Notes on Regression - Projection | Quasilinear Musings

This is one of my favourite ways of establishing the traditional OLS formula. I remember being totally amazed when I first found out how to derive the OLS formula in a class on linear algebra. Understanding regression through the perspective of projections also shows the connection between the least squares method and linear algebra. It also gives a nice way of visualising the geometry of the OLS technique.
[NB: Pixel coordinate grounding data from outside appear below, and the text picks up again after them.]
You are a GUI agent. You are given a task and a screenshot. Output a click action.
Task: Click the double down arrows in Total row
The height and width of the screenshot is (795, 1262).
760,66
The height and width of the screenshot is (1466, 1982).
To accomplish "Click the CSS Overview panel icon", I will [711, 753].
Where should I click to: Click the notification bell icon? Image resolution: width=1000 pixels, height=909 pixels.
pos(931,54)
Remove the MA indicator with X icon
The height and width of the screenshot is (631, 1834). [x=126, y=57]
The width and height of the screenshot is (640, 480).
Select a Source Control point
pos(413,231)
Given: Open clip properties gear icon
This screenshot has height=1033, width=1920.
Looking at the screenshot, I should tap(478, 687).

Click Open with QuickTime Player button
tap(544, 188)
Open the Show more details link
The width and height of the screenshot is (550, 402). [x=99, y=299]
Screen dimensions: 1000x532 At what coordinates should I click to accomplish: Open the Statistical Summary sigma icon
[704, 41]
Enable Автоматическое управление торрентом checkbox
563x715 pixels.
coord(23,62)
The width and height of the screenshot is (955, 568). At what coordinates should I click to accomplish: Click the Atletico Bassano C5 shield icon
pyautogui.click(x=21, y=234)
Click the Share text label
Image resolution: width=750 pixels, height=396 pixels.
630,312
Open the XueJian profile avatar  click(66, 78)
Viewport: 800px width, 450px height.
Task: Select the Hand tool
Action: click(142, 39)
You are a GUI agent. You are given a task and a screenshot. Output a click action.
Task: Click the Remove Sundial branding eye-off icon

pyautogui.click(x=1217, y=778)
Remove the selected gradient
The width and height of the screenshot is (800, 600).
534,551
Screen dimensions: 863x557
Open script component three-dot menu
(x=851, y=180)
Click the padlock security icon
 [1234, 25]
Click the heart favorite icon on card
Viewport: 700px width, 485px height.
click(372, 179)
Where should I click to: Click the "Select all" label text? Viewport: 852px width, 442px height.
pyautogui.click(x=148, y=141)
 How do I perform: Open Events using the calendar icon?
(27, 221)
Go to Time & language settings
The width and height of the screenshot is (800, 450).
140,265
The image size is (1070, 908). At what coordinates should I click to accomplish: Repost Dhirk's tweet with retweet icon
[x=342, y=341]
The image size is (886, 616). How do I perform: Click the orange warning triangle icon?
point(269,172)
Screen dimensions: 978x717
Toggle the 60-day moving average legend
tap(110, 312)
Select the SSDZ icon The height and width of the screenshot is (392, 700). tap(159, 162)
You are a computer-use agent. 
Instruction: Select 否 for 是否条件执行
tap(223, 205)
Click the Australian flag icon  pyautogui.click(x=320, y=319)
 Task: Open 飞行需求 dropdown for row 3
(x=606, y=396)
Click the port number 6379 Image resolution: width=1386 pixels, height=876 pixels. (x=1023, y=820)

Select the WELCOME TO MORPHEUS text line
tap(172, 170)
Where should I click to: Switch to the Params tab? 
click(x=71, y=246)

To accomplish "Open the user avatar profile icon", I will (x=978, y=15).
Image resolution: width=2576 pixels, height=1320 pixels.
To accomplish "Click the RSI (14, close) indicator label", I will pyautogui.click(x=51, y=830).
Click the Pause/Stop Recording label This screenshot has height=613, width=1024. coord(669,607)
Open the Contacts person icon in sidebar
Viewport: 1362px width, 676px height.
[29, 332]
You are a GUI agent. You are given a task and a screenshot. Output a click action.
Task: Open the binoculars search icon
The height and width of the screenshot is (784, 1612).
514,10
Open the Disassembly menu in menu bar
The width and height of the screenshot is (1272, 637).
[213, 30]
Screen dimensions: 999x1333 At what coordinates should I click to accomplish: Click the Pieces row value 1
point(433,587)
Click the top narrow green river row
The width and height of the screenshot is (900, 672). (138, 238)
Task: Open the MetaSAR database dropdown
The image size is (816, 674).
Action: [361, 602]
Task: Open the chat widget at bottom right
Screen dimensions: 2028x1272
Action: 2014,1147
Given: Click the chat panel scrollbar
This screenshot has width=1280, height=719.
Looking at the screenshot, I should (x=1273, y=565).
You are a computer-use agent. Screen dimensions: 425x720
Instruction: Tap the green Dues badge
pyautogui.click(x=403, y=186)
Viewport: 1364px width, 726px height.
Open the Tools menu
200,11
This set of notes is largely inspired by a section in Gilbert Strang's course on linear algebra.^[My two favourite sources covering the basics of linear algebra are Hefferon's linear algebra, a free textbook, and Gilbert Strang's course mentioned above. Hefferon provides a very clear treatment on the more theoretical aspects of the subject, while the latter highlights the many possibilities and applications that one can do with it.] I will use the same terminology as in the previous post.

Recall the standard regression model and observe the similarities with the commonly used expression in linear algebra written below:

\begin{aligned} \mathbf{y} &= \mathbf{X}\mathbf{\beta} \\ b &= Ax \end{aligned}

Thus, the OLS regression can be motivated as a means of finding the projection of $\mathbf{y}$ on the space span by $\mathbf{X}$ .^[The span of the vectors in $\mathbf{X}$ (column space) is the set of all vectors in $R^{n}$ that can be written as linear combinations of the columns of $\mathbf{X}$ ] Or to put it another way, we want to find the vector $\beta$ that would be the closest to $\mathbf{y}$ .

Notice that $(\mathbf{y} - \mathbf{X}\beta)$ is orthogonal to $Span (\mathbf{X})$ i.e. it is in the left nullspace of $\mathbf{X}$ . By the definition of nullspace:

\begin{aligned} \mathbf{X}'(\mathbf{y} -\mathbf{X}\hat{\beta}) &= 0 \\ \mathbf{X}'\mathbf{y} &= \mathbf{X}'\mathbf{X}\hat{\beta} \\ \hat{\beta} &= (\mathbf{X}'\mathbf{X})^{-1}\mathbf{X}'\mathbf{y} \end{aligned}

Notes:

$\mathbf{X}\hat{\beta} = \mathbf{X}(\mathbf{X}'\mathbf{X})^{-1}\mathbf{X}'\mathbf{y} = P_{x}$ is also known as the orthogonal projection matrix. The matrix is $n~\times~n$ dimension. As given by its name, for any vector $b \in R^{n}$ , $P_{x}b \in Span(X)$ .
$\mathbf{y} - \mathbf{X}\hat{\beta}$ is simply the vector of residuals and can be written in the following form:

\begin{aligned} \hat{u} &= \mathbf{y} - \mathbf{X}\hat{\beta} \\ &= \mathbf{y} - P_{x}\mathbf{y} \\ &= (I_{n} - P_{x})\mathbf{y} \\ &= M_{x}\mathbf{y} \end{aligned}

$M_{x}$ is the projection onto the space orthogonal to $Span(X)$ .

The projection matrices have the following four properties: $P_{x} + M_{x} = I_{n}$ , Symmetry ( $A'=A$ ), Idempotent ( $AA=A$ ), Orthogonal ( $P_{x}M_{x} = 0$ ).

Additional Comments:

The idea of seeing fitted values and residuals in terms of projections and orthogonal spaces have further applications in econometrics. See for example the derivation of the partitioned regression formula.
As a fun exercise one can try to derive the OLS formula for a weighted regression $\mathbf{W}\mathbf{X}\beta = \mathbf{W}\mathbf{y}$ where $\mathbf{W}$ is an $n \times n$ matrix of weights using the same idea.